Friday, December 07, 2007

Security of personal info

Next time you open up a bank account or apply for a credit card and they ask for a security question DO NOT use mother's maiden name. That has long been the default security question, but it is most definitely not a good idea.
For most people this information is too widely known to be an effective security question.

I took down all genealogy info from my website a few years ago when I came to the realization that web sites, including banks, were still relying on this little tidbit of info to "prove" that someone had a legitimate claim to change or discover passwords and other secure info under the trust of the website.

Just as bad as that is "What brand was your first car" For quite a large number of people
that will be one of the following: Dodge, GM, Ford, Honda, Toyota, Volkswagen, Chrysler
...even if you add in some more obscure brands and all the luxury brands that are not likely to be first cars, that's not that many permutations to try before the attacker hits paydirt.

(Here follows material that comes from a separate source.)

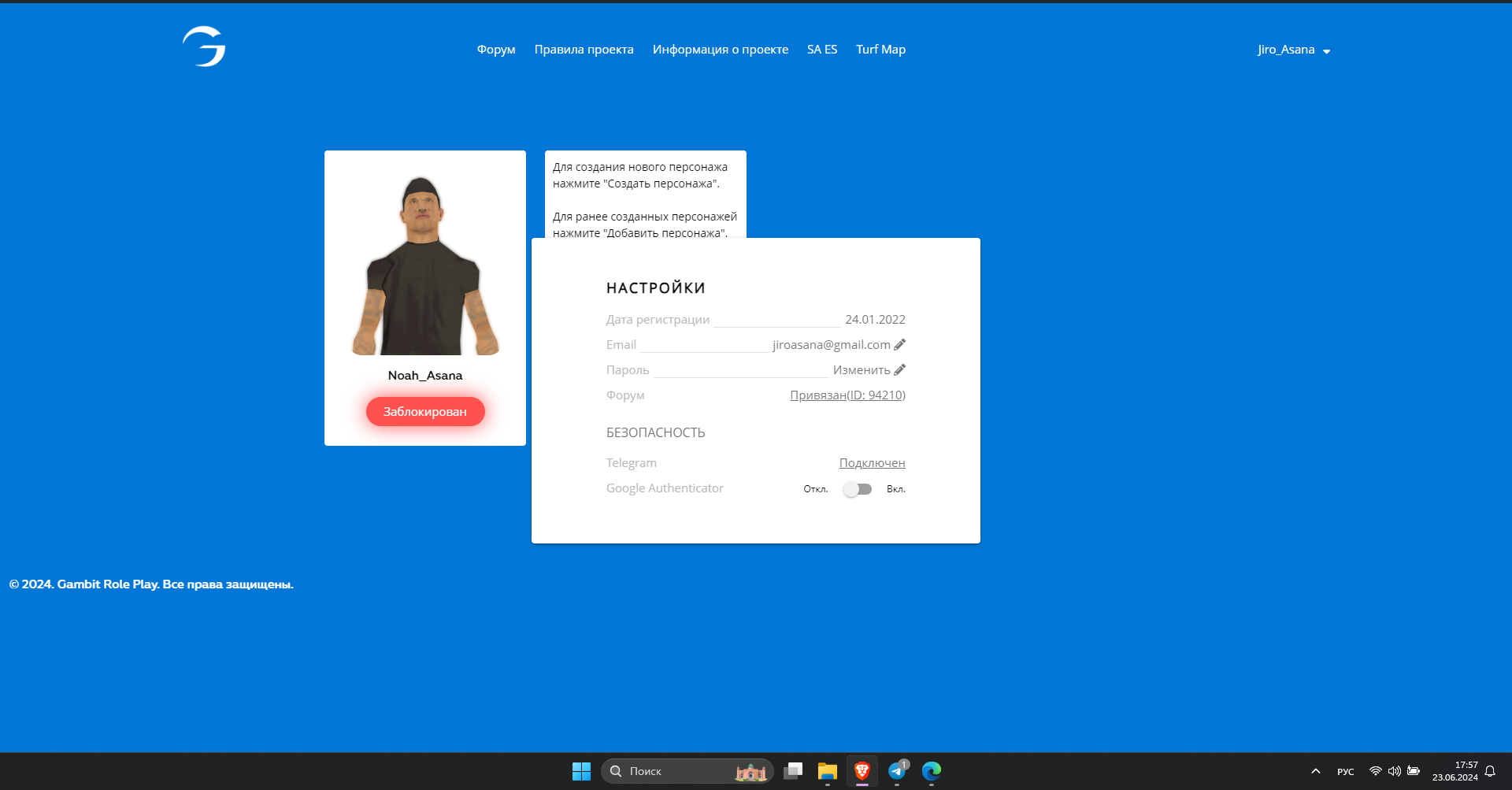Click the Привязан forum ID link
This screenshot has height=790, width=1512.
[847, 395]
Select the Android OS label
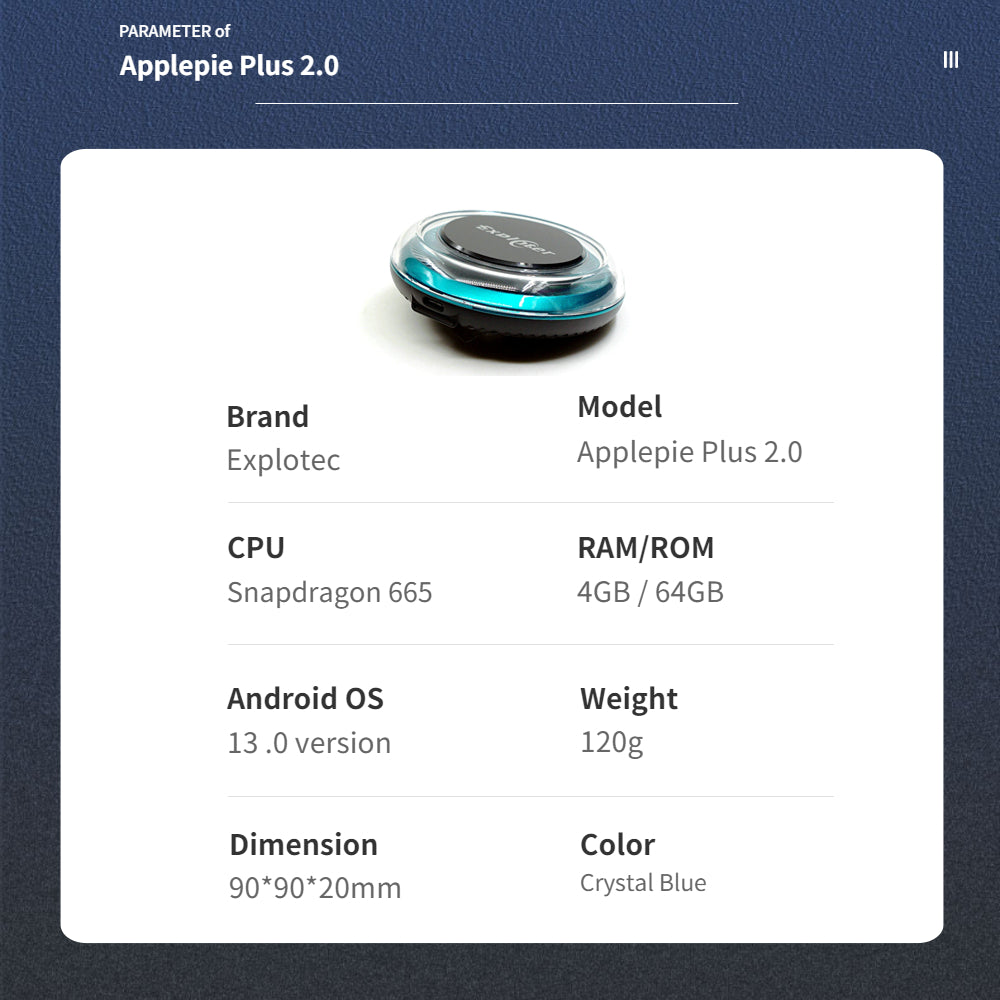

The best option of all when choosing a security question is if they give you the option of making the question up, then you choose a question thatyou think ONLY you would know the answer to and you won't forget. Again, try for something that can't be guessed in a limited (small) number of tries and that is not easy to look up on the internet or ask one of your relatives for the answer.
...so "How many kids did Aunt Sue have?" would be a bad choice. "What song did your ex love that you secretly hated?" is better.